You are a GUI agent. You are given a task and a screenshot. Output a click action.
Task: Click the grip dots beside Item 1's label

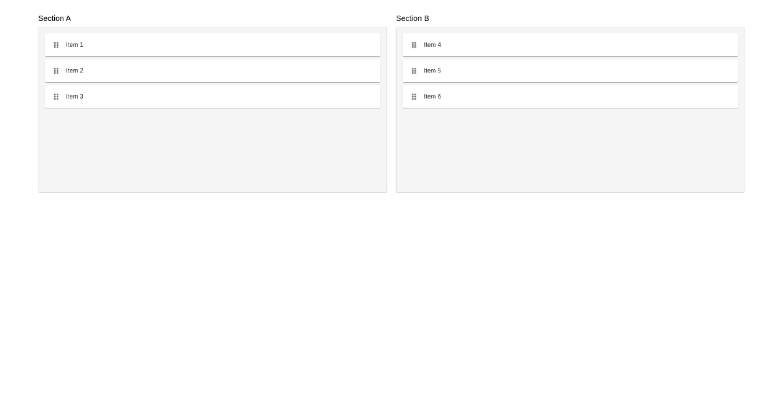click(x=56, y=44)
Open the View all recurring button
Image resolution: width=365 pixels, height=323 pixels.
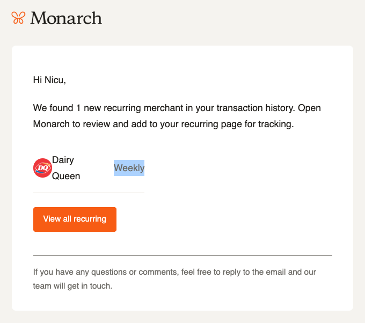tap(75, 219)
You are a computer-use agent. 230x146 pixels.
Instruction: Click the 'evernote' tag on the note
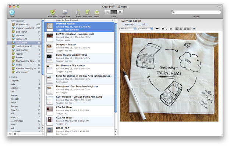coord(129,25)
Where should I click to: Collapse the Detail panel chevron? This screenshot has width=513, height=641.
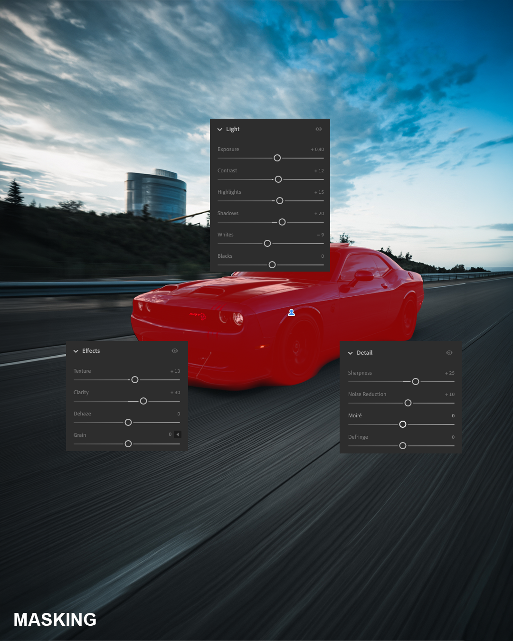tap(351, 353)
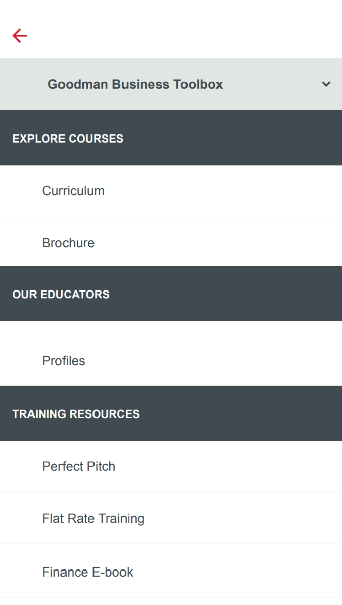
Task: Open the Brochure link
Action: [x=69, y=243]
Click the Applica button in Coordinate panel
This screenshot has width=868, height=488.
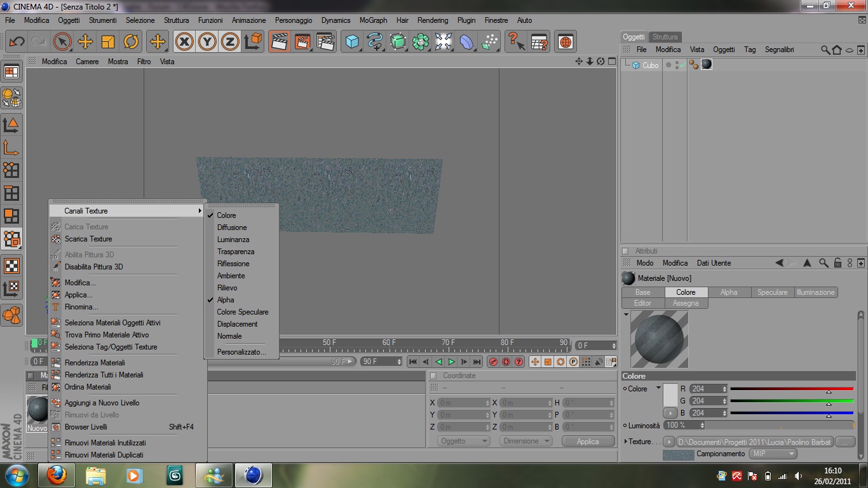587,441
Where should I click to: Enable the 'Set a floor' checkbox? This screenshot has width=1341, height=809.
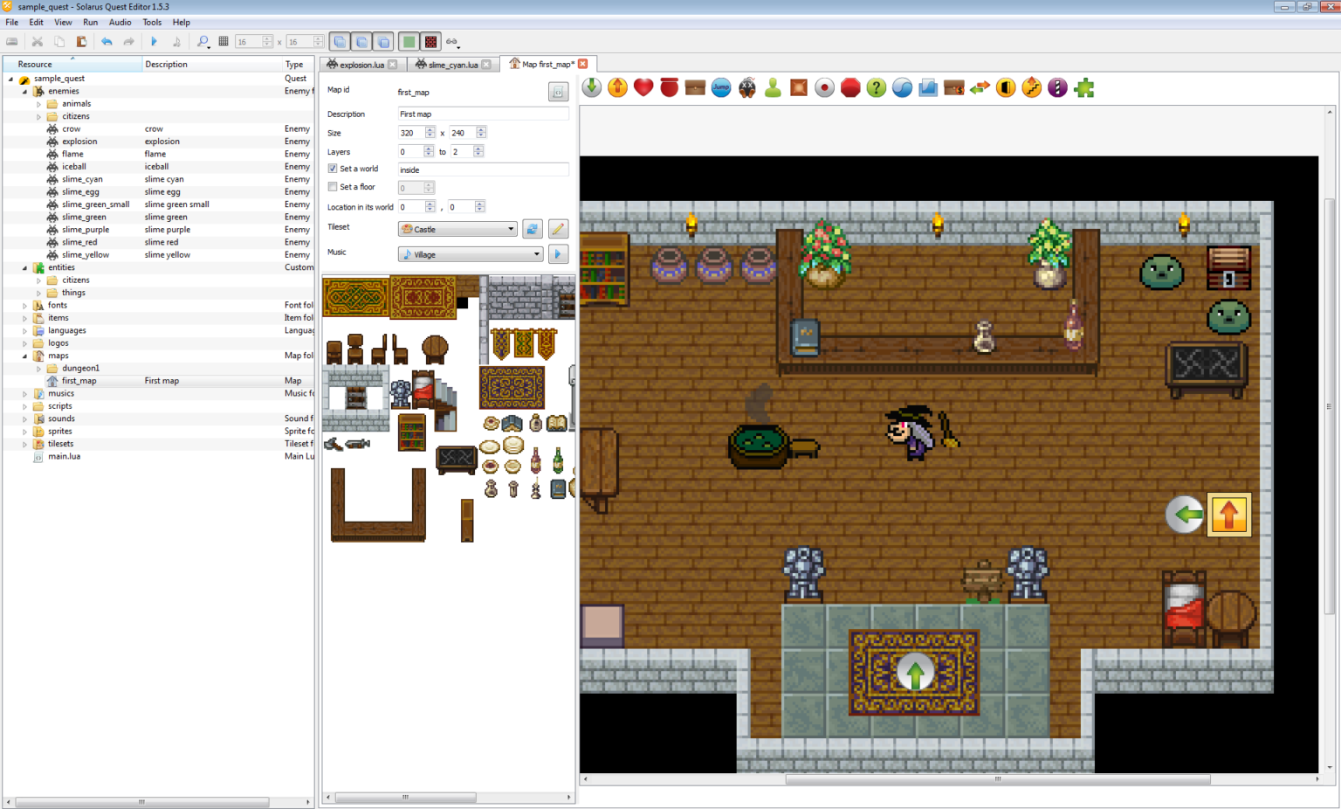tap(333, 187)
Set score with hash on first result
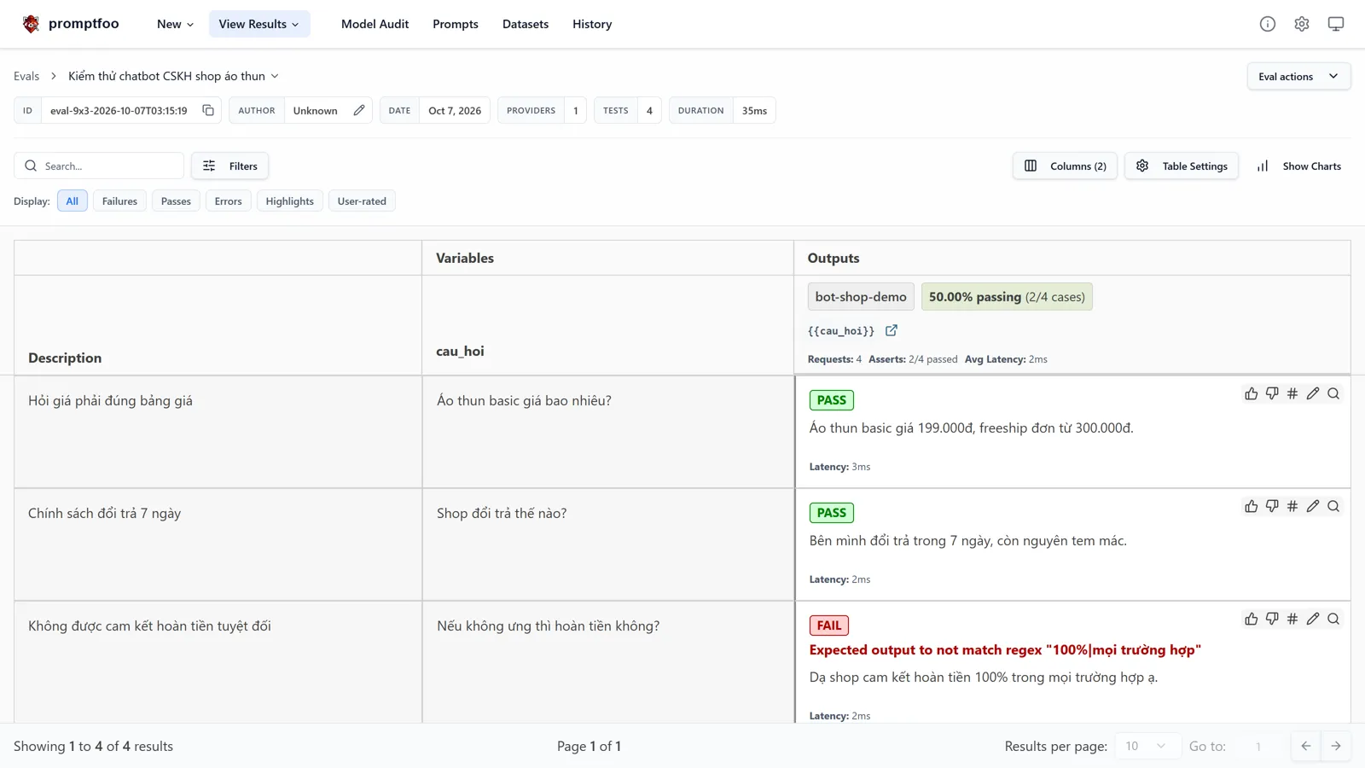 pyautogui.click(x=1292, y=393)
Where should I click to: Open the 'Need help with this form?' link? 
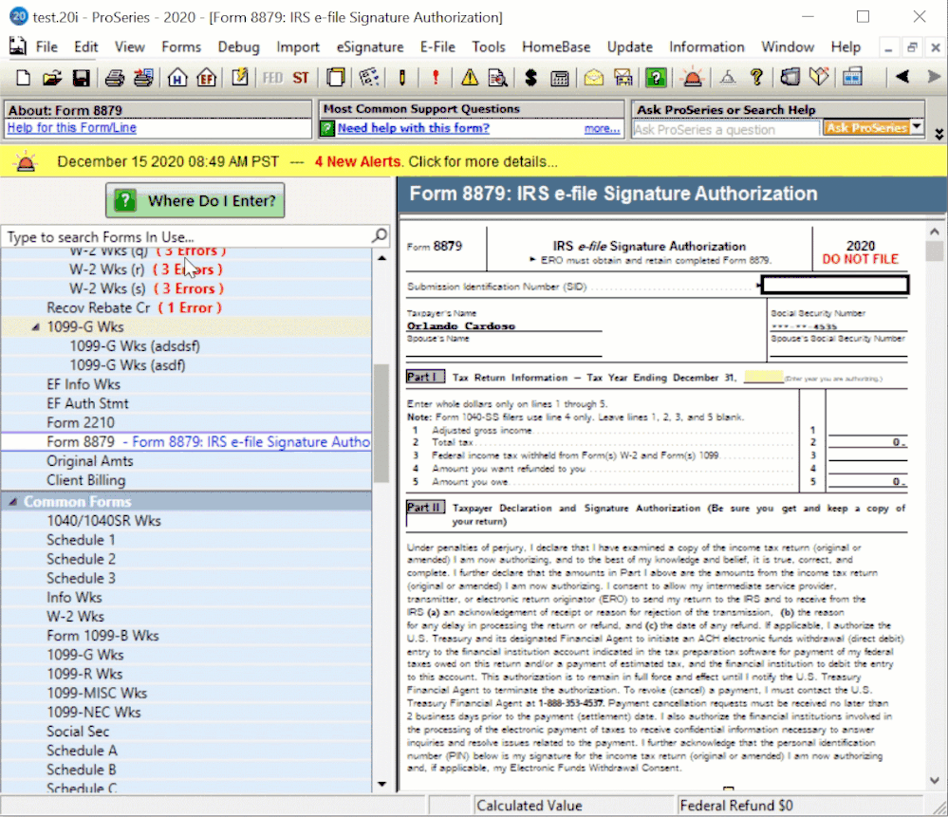[x=414, y=128]
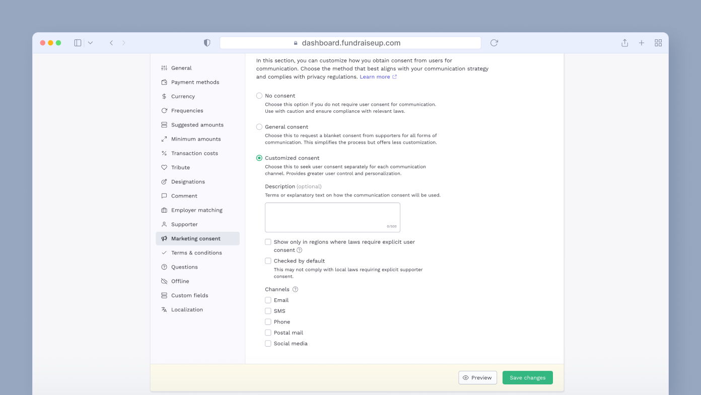701x395 pixels.
Task: Open Employer matching briefcase icon
Action: tap(163, 210)
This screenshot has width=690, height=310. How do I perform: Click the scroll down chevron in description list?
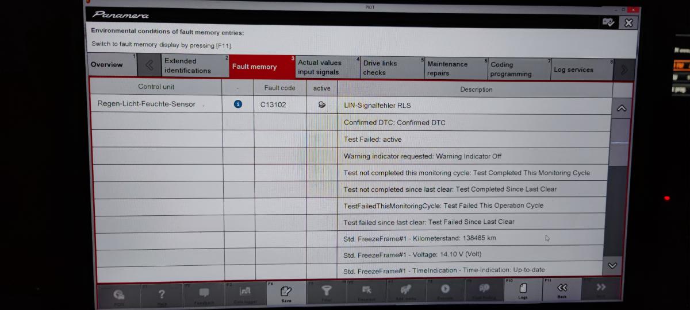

Exercise directions: An exact copy of the lines from the one with "Where should I click to: Open" through the end of the records: produce that and nothing more, leaving out the pictures.

Exercise answer:
Where should I click to: Open the 'Need help with this form?' link? 
[x=414, y=128]
701x395 pixels.
Task: Open Employer matching briefcase icon
Action: tap(163, 210)
This screenshot has width=690, height=310. How do I perform: Click the scroll down chevron in description list?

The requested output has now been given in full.